#### WORK REQUIRED:
Could you write out every record below exactly, leaving out any pictures?

#### INPUT:

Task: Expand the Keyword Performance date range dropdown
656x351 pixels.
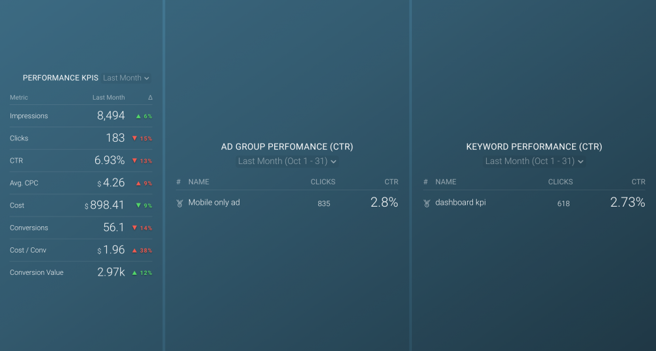Action: [x=534, y=161]
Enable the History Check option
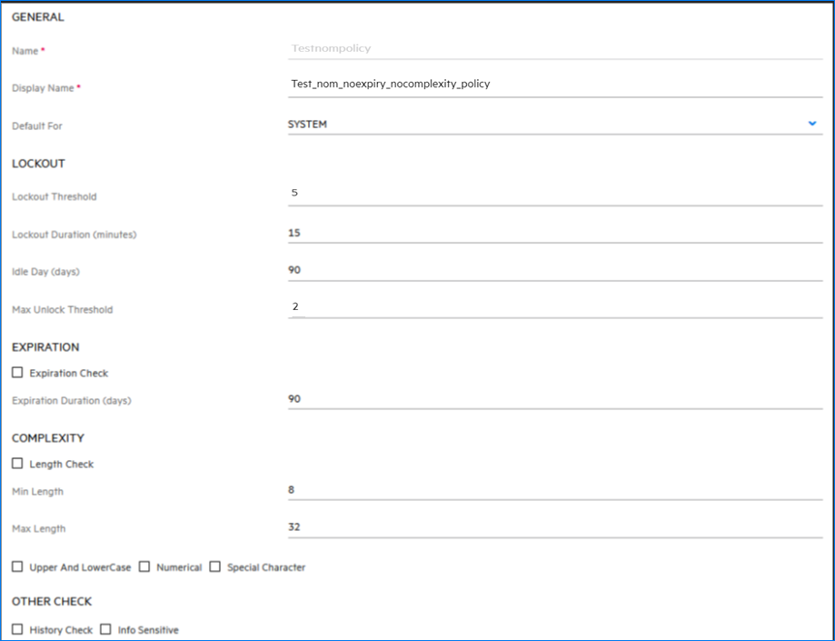The image size is (835, 641). pos(15,629)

#### EXERCISE ANSWER:
Task: Expand the Keyword Performance date range dropdown
656x351 pixels.
Action: [x=534, y=161]
Enable the History Check option
The image size is (835, 641). pos(15,629)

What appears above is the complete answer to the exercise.